• [Set tasks]
1/ Print everything in the reflection on kingdoms and empires from "JUST AND LASTING" down to "MENDOZA, D. Theol.", word for word.
2/ Write what comes next in the reflection on kingdoms and empires, continuing it after its final sentence.
[START OF Text provided]
JUST AND LASTING PEACE IN PALESTINE
A Philippine Solidarity Conference
2010 NOVEMBER 25-26 | QUEZON CITY
BIBLICO-THEOLOGICAL REFLECTION
Of Kingdoms and Empires
By REV. EVERETT MENDOZA, D. Theol.
2010 NOVEMBER 25
Introduction: The use of sacred texts in political discourse needs to be accompanied with extreme caution. There is always the danger of misappropriating the text or overextending its meaning in pursuit of a political agenda. It must be also admitted though that beneath every theological statement is an ideological bent, conscious or unconscious. In the final analysis, a theological interpretation of the political will be considered authentic and truthful to the extent that it is true and loyal to the historic and communal confession of the faith-community to which the text belongs and for whom the interpretation is done.
[END OF Text provided]
[START OF Data]
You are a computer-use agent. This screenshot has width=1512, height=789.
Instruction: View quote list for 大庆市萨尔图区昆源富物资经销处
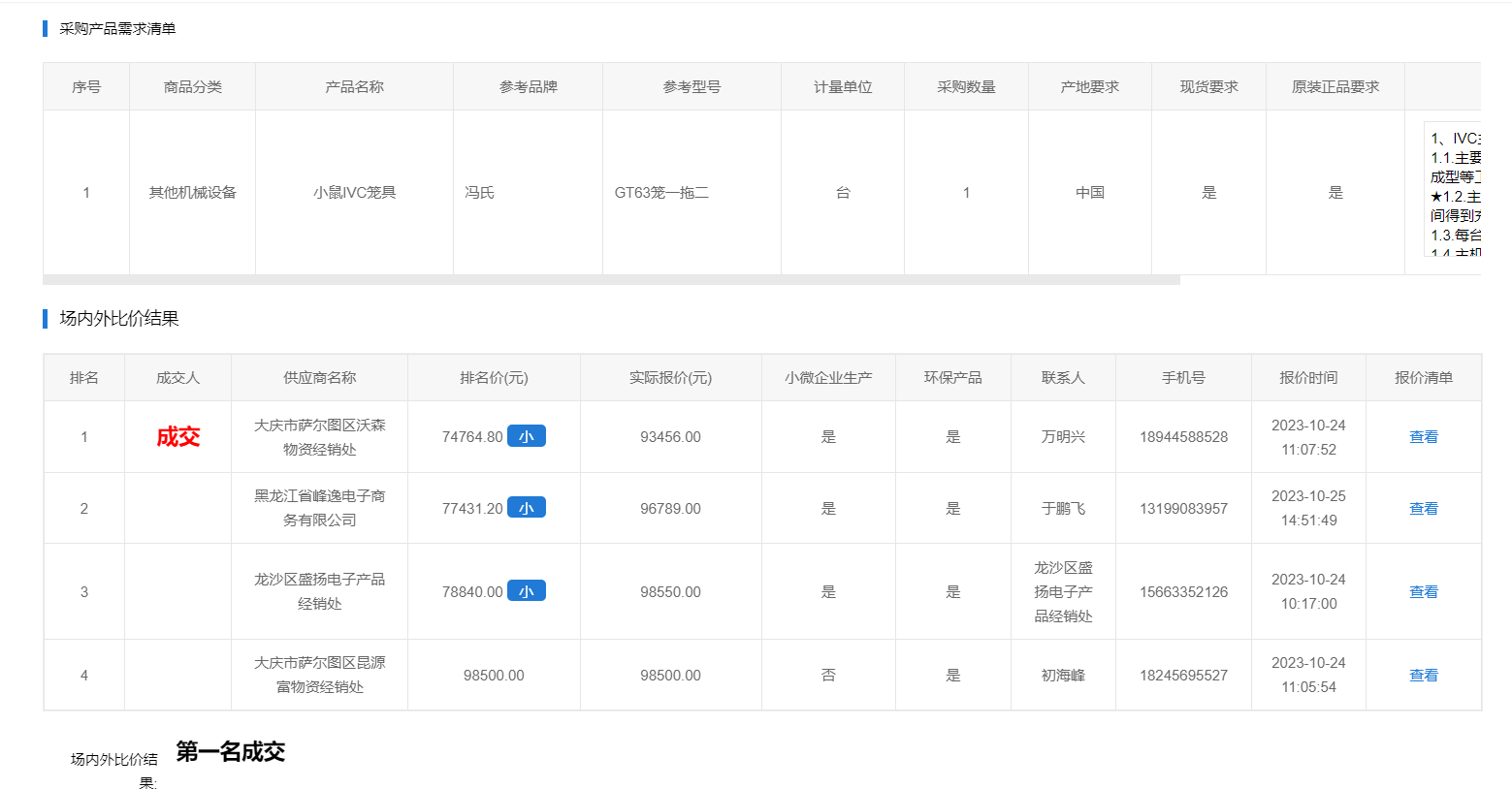coord(1423,676)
[END OF Data]
• [Answers for the tasks]
1/
JUST AND LASTING PEACE IN PALESTINE
A Philippine Solidarity Conference
2010 NOVEMBER 25-26 | QUEZON CITY
BIBLICO-THEOLOGICAL REFLECTION
Of Kingdoms and Empires
By REV. EVERETT MENDOZA, D. Theol.

2/
In addition, Christian interpreters seek in political texts points of contact and dialogue. Let me introduce two specific texts, one from the Bible and another from Karl Marx. Luke 4:18 says, “The Spirit of the Lord is upon me, because he has anointed me to bring good news to the poor. He has sent me to proclaim release to the captives and recovery of sight to the blind, to let the oppressed go free.” (The passage is a direct quote from Isaiah 61:1.) The other is from Marx’s Critique of Hegel’s Philosophy of Right: “Religious distress is at the same time the expression of real distress and the protest against real distress. Religion is the sigh of the oppressed creature, the heart of a heartless world, just as it is the spirit of a spiritless situation.”
The two texts refer to a common project, the liberation of the poor and the oppressed. This is arguably a point of contact between those who proclaim the gospel of Jesus Christ and all who seek the liberation of humanity’s poor and oppressed. An interpretation of a Christian text is authentic and truthful to the extent that it serves the cause of liberation. This point is especially pertinent to the choice of the biblical text for the present task.
I
The following biblical passage is an account from the history of ancient Judah (used to be the southern portion of the United Kingdom of Israel), particularly the reign of King Uzziah from 783-742 BCE. (Read 2 Chronicles 26:3-20.) The account consists of two parts: his conquest of neighboring lands early in his reign and his affliction of leprosy late in his life.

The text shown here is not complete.